▶ TASK DESCRIPTION: Pictures aside, the output must consist of the lines from the one containing "411x220 pixels. Task: Open" through the end of the data, reproduced exactly.

▶ LISTED ENTRIES:
┄┄┄┄┄┄
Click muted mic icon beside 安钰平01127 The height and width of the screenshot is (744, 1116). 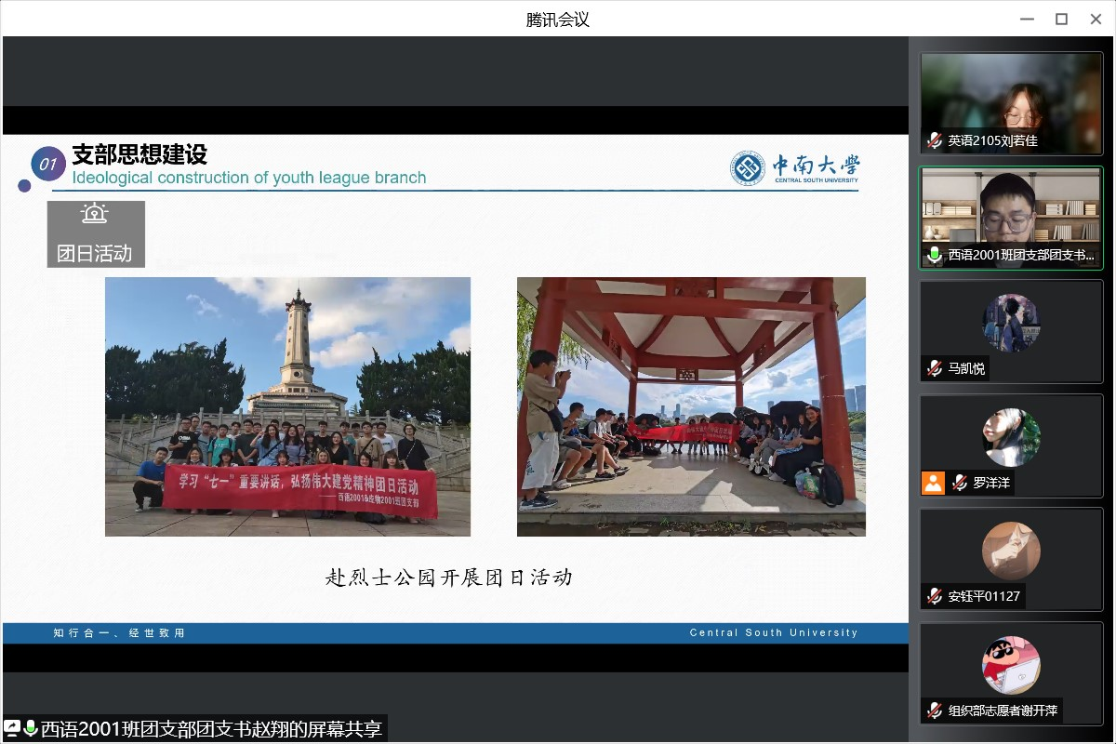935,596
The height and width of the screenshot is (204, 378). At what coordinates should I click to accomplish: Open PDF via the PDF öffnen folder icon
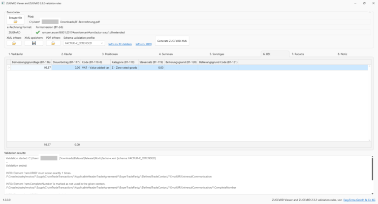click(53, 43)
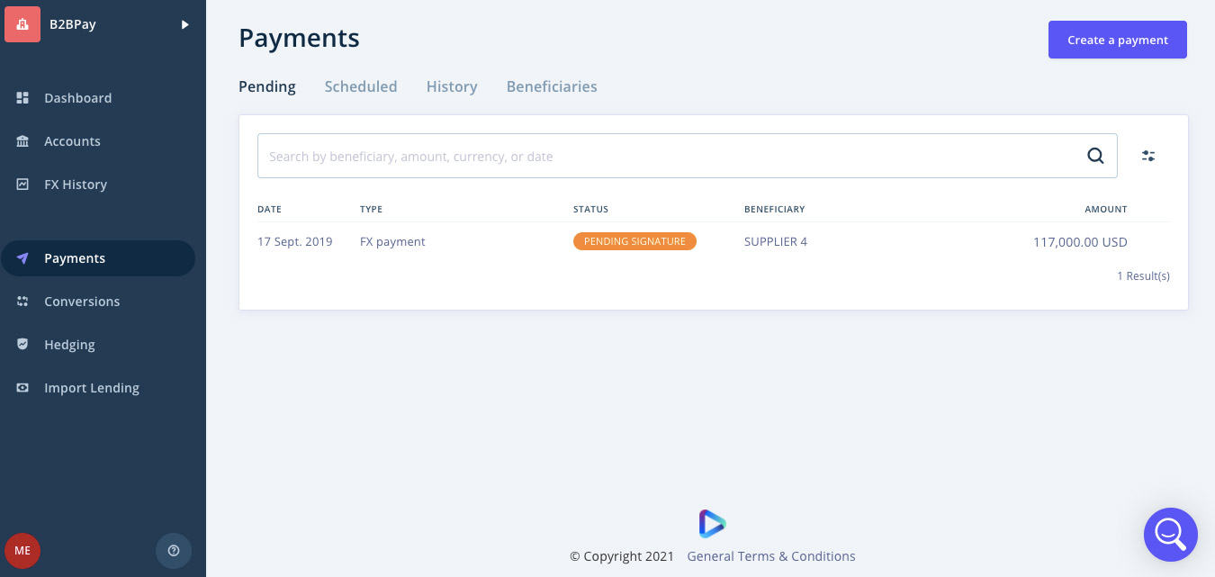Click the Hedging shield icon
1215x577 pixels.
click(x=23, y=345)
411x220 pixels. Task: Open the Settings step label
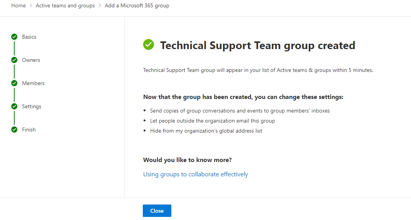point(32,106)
┄┄┄┄┄┄
▶ SOLUTION FOR THIS TASK:
411x220 pixels. Task: Open the Settings step label
point(32,106)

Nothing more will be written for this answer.